There were quite a few reasons for that. It got me out of the house for a start. It was one of those rare footballing days where one could go to a game and not worry about what we were doing (99.99% of you), or indeed going there for work (me).
It is quite ironic that over the weekend we had an article in the programme about non-league football, about how we can appreciate it but never go back to it. Ditto your editor finding himself near Sandhurst’s ground.
And almost by co-incidence, there was a full programme of non-league football on yesterday.
Judging by the sound of it, a smattering of bored Wombles made their way to various backwaters. Ks were at KM against the Axewounds, and according to one eyewitness if that’s Turdeyland at its best then they’d hate to see the worst of it.

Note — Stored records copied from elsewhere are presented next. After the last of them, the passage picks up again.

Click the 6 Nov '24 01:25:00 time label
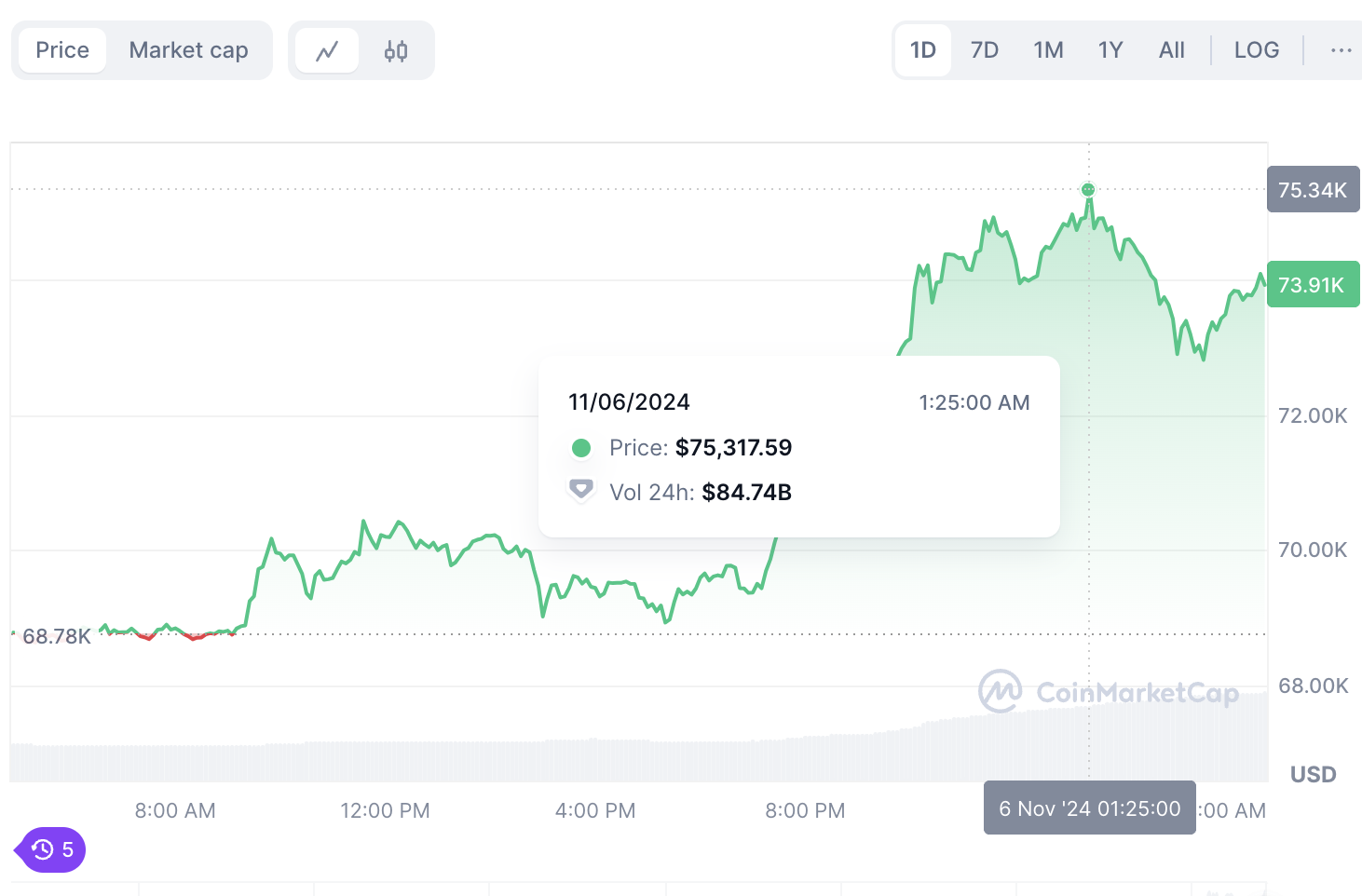 [1089, 808]
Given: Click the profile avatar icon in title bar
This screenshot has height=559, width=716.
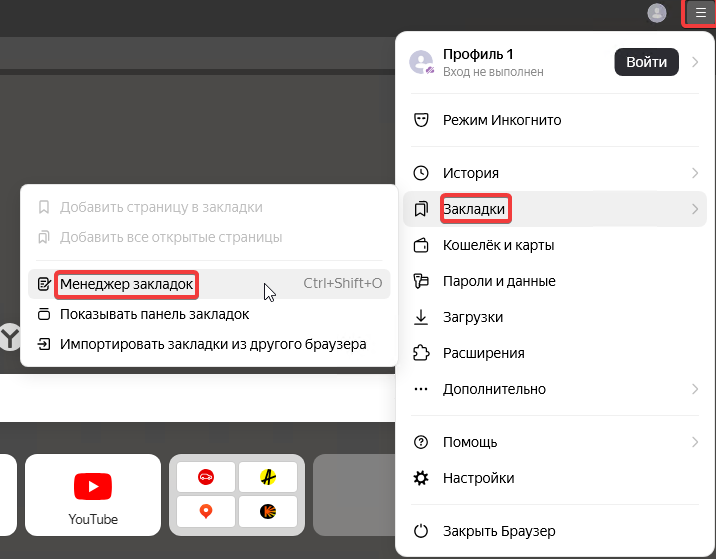Looking at the screenshot, I should click(x=657, y=13).
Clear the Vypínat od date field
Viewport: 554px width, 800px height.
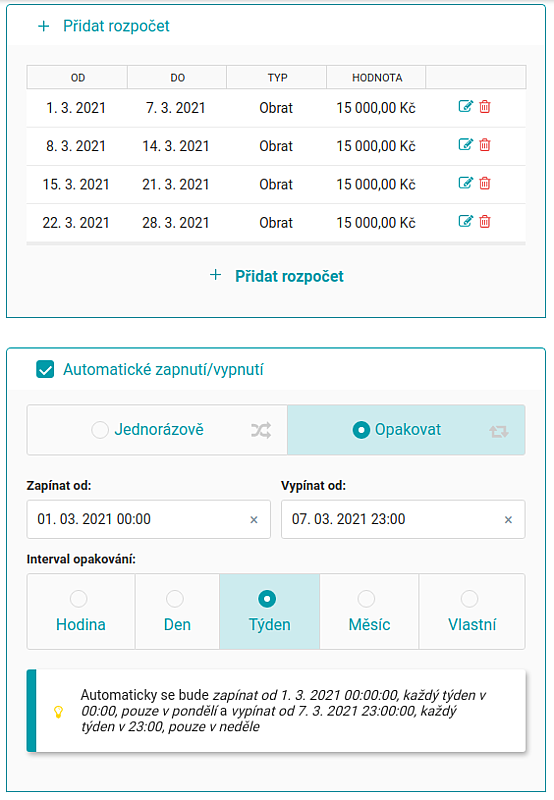coord(508,520)
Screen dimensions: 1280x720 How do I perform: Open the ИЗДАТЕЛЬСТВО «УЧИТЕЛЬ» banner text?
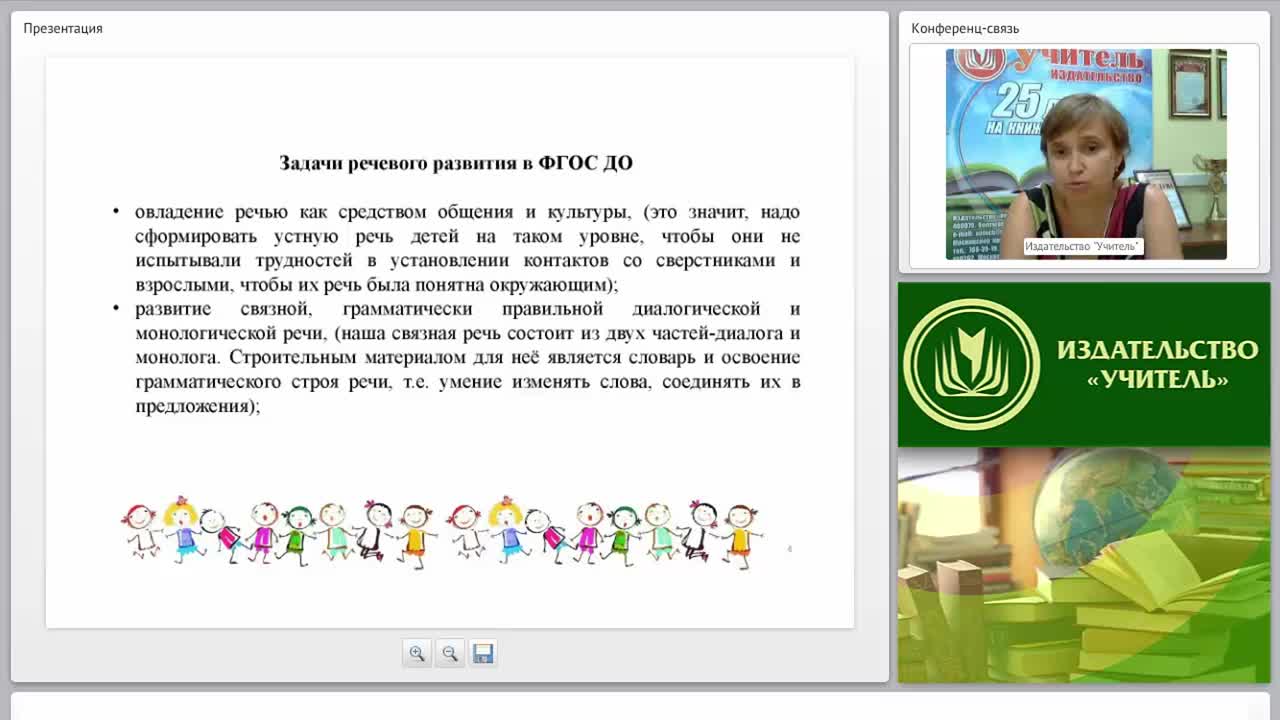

There was the RPV v Colliers Wood grudge match, the Walton derby, and T&M were at home too. None of those had any sort of appeal though, and I think I’ve got to the stage where I just can’t watch that level of football these days.
And I suspect that’s true of most of our fans, too.
Why? It really is an aquired taste, and you do have to be “into” non-league to get pleasure from it. It served a purpose for us when we were in it, but as attendances for Senior Cup games demonstrate, it’s not what floats our vessel any more.
Still, Shots v Woking had something about it, and it was off to the site of the game that may have been more important than we now realise. It still felt nervewracking reading that even now, so fuck knows what it was like to go through it at the time.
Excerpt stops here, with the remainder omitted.